Peu après toutefois, les apôtres se mettent à se chamailler pour savoir lequel d’entre eux est le plus grand. Pierre prend sûrement part à cette déplorable manifestation d’orgueil. Néanmoins, Jésus les reprend gentiment et les félicite même d’être fidèlement demeurés avec lui. Il leur prédit pourtant qu’ils vont tous l’abandonner. Pierre réplique qu’il restera auprès de lui, jusqu’à la mort s’il le faut. Mais Jésus prophétise que, cette même nuit, il le reniera trois fois avant qu’un coq ne chante deux fois. Non seulement Pierre le contredit de nouveau, mais il affirme présomptueusement qu’il se montrera plus fidèle que tous les autres apôtres ! — Matthieu 26:31-35 ; Marc 14:27-31 ; Luc 22:24-28.

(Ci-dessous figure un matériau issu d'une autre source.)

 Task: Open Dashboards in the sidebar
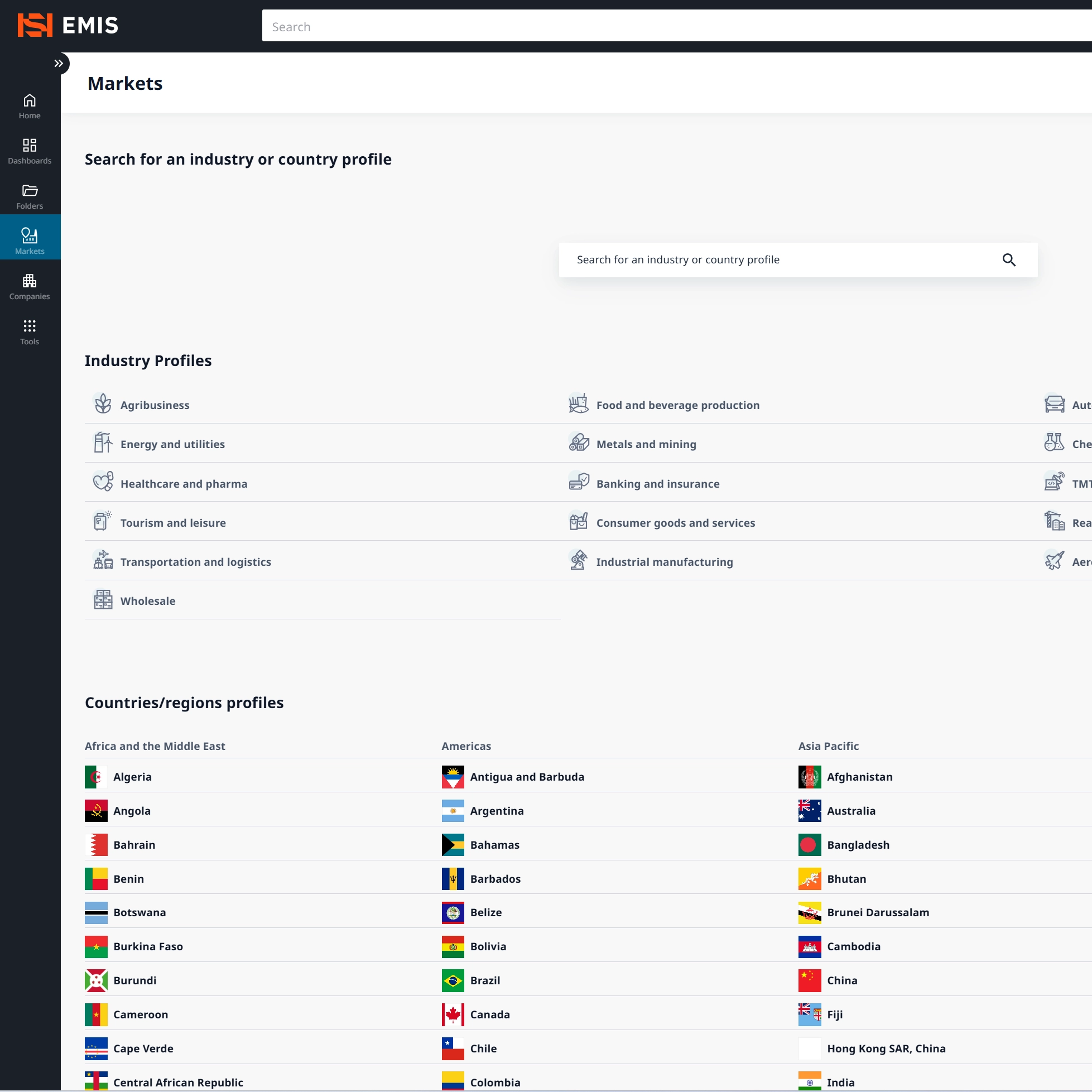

Jésus est-​il à bout de patience ? En fait, tout au long de cette période pénible, il se concentre sur les bons côtés de ces hommes imparfaits. Tout en sachant que Pierre va l’abandonner, il lui dit : “ J’ai supplié pour toi, pour que ta foi ne défaille pas ; et toi, une fois revenu, fortifie tes frères. ” (Luc 22:32). Par ces mots, il exprime sa certitude que Pierre se relèvera et se remettra à le servir fidèlement. N’est-​ce pas là une belle disposition à pardonner ?

Plus tard, dans le jardin de Gethsémané, Pierre mérite plusieurs fois d’être discipliné. Jésus lui demande, ainsi qu’à Jacques et à Jean, de veiller pendant qu’il prie. Il est extrêmement angoissé et a besoin de soutien. Mais à maintes reprises, Pierre et les autres s’endorment. Jésus fait alors cette observation empreinte d’empathie et d’indulgence : “ L’esprit, en effet, est ardent, mais la chair est faible. ” — Marc 14:32-38.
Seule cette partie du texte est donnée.